Prasanta Sur election poster

Prasanta Sur (প্রশান্ত শূর; 1 January 1923 – 29 February 2008) was an Indian politician, and the convenor of the Kolkata district Left Front committee who became the first Left Front Mayor of Kolkata during 1969. A member of the state committee of Communist Party of India (Marxist), Sur was the urban development minister in the first Left Front government in 1977. Later, he also held key portfolios like health, refugee rehabilitation etc. He died on 29 February 2008, aged 85, after suffering from age-related problems.

==Family background and early life==
Sur's father was Rai Saheb Nagendra Kumar Sur, a member of the landed gentry of (erstwhile) east Pakistan. The Rai Saheb disowned him after Prasanta Sur joined the Communist movement in Kolkata. An obstinate and proud man, the Rai Saheb continued to live at his home in East Pakistan until he was assassinated by the Pakistani Army in 1971. He was one of the prominent contemporary left front leaders like Saroj Dutta, Jyoti Basu, Geeta Mukherjee and Hare Krishna Konar.

Sur qualified as a lawyer but never practiced law as he became a full-timer in the CPI.

==Refugee movement==
Sur joined the Communist Party of India in 1949.

==Electoral politics==
When CPI split up, he joined the Communist Party of India (Marxist).

During the repression of the Communists in the late sixties Sur had to remain underground and was also in prison. In 1969 he became the first Communist Mayor of Kolkata.

In 1968, he entered the assembly election scenario. He won the Tollygunge assembly seat successively in 1977, 1982, 1987 and 1991.

==Urban development==
Sur was urban development minister from 1977 to 1982. Under him, the then Kolkata Metropolitan Development Authority got off the ground, becoming a prime agency for development.

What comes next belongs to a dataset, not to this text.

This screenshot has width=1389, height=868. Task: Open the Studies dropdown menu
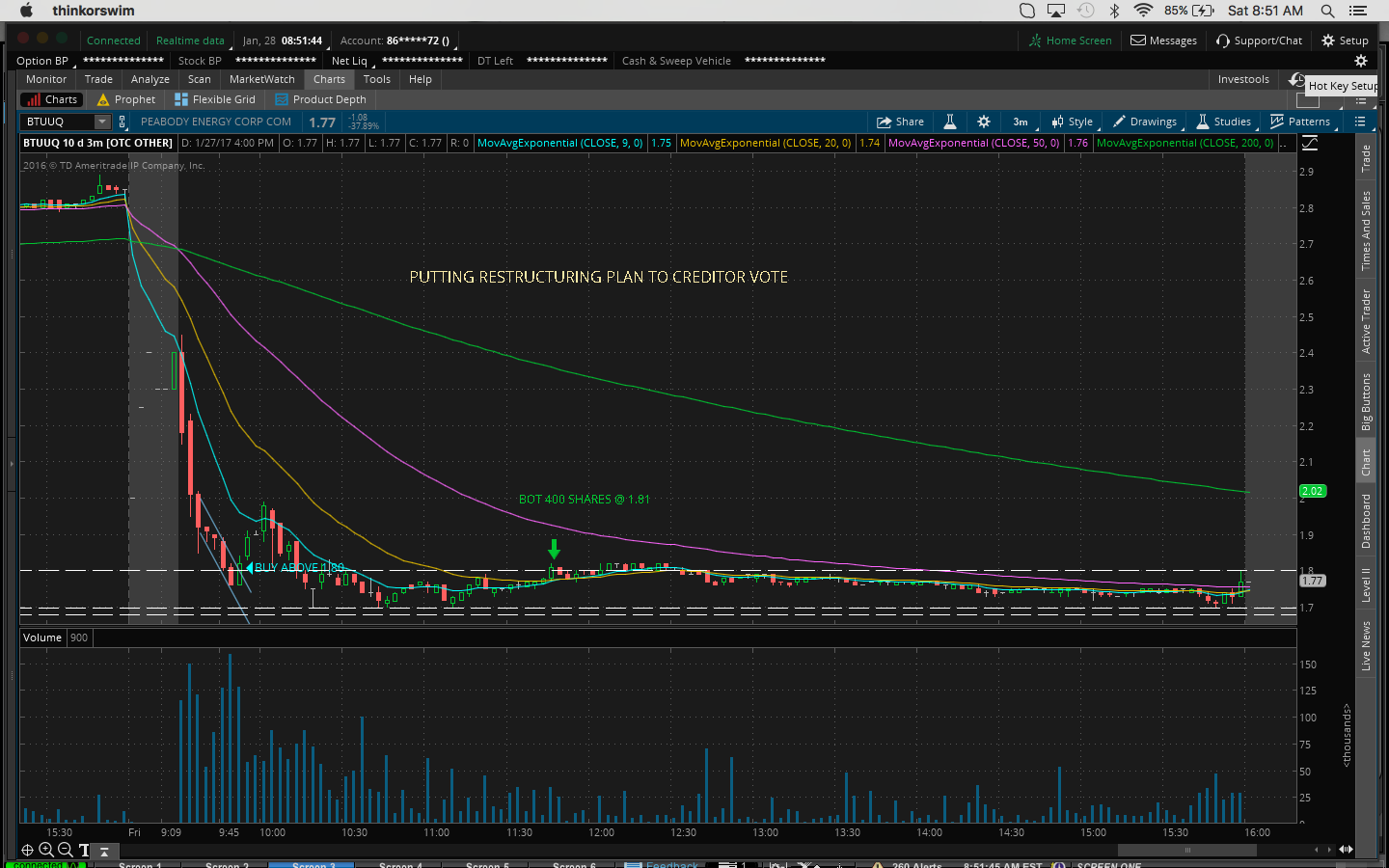(1223, 122)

The UF government came to office and was gone before it could really dig itself in. Nevertheless, this was different at the Kolkata Municipal Corporation. There the Left won the civic polls, and stayed in office until 1972. Prasanta Sur had become the first Communist mayor of metropolis, and commenced the move that was aimed at reorienting the developmental drive of the civic body towards the mass of the people, especially the urban poor, and the refugees who had kept coming to the city and its surroundings, all the while.

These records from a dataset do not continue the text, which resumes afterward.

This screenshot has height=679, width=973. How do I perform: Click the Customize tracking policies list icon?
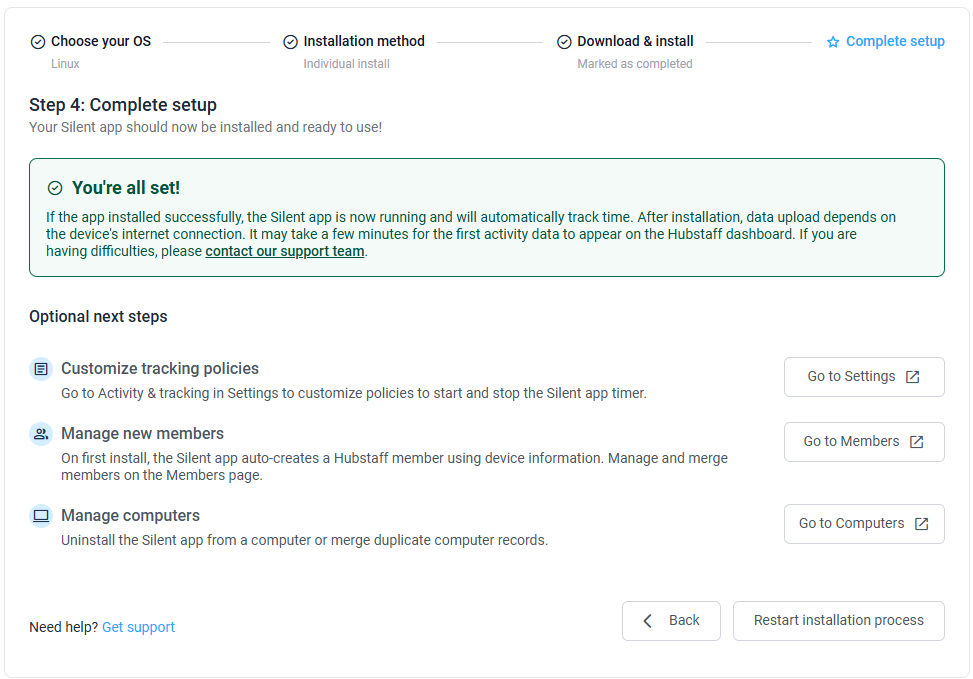(41, 369)
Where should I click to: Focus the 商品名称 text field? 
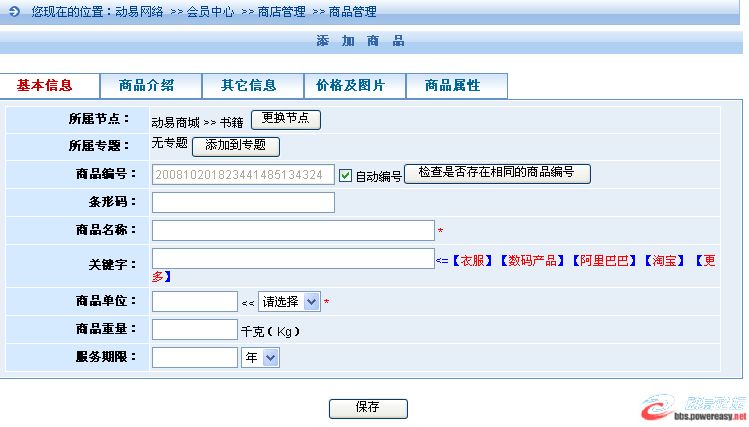tap(292, 231)
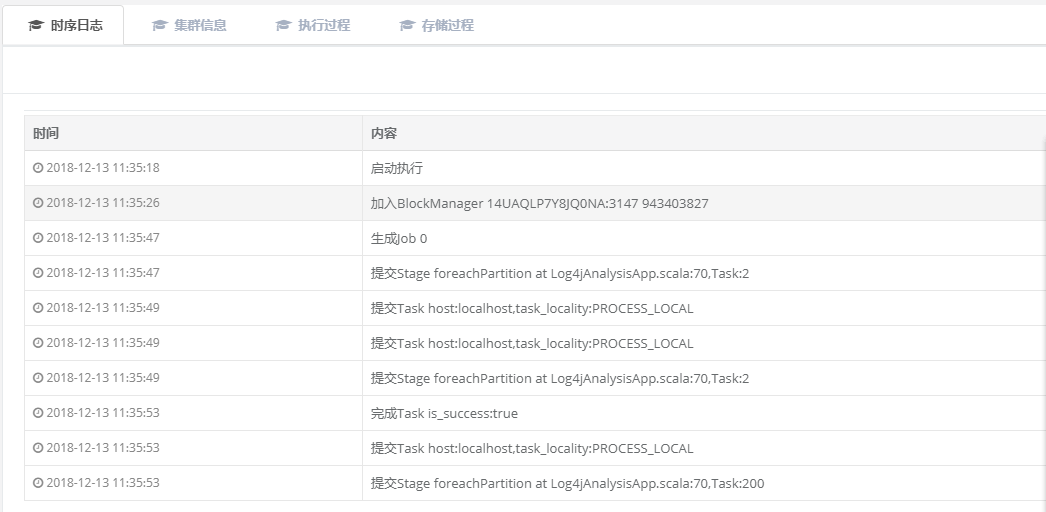Click clock icon in 完成Task is_success:true row
This screenshot has width=1046, height=512.
coord(38,413)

Prasanta Sur was the urban development minister of the Left Front government from 1977 till 1982, it was under him that the then Calcutta Metropolitan Development Authority (CMDA, now KMDA), really got off the ground, becoming a prime agency for development from the moribund state it had been put in.

A host of roads, bridges, and the Sealdah fly-over were constructed under him despite violent opposition by both factions of the Pradesh Congress (Subrata Mukherjee had then split from and was virtually at war with the Somen Mitra-led fraction). He was assaulted in a brutish way—he carried the marks on his face well into his sunset years—when going on a house-to-house campaign in the Sealdah region, explaining to the people the need for the fly-over to be constructed.
Sur was also the founder of Netaji Nagar Day college.

==Health==
Prasanta Sur was also a great success as a health minister of the LF government (1987–1996), and he especially turned his attention to the development of a rural health network while strengthening the government-run hospitals and research centres in the cities, large, and small.

==Later life and death==
In 1998, he lost to Mamata Banerjee in the Calcutta South (Lok Sabha constituency).

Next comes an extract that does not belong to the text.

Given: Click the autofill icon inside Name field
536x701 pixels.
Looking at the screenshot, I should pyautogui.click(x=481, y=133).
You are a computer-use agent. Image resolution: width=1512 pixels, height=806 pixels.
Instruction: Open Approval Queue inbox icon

A simple man of humble disposition, and uncomplicated lifestyle, he, thereafter, devoted himself full-time to party work.

He died on 29 February 2008. As per his wishes his body was donated for medical research to Nilratan Sarkar Medical College in Kolkata.

The last journey from Alimuddin Street to NRS Hospital was attended by thousands of party workers and ordinary people paying their last salute to the strains of the "Communist Internationale".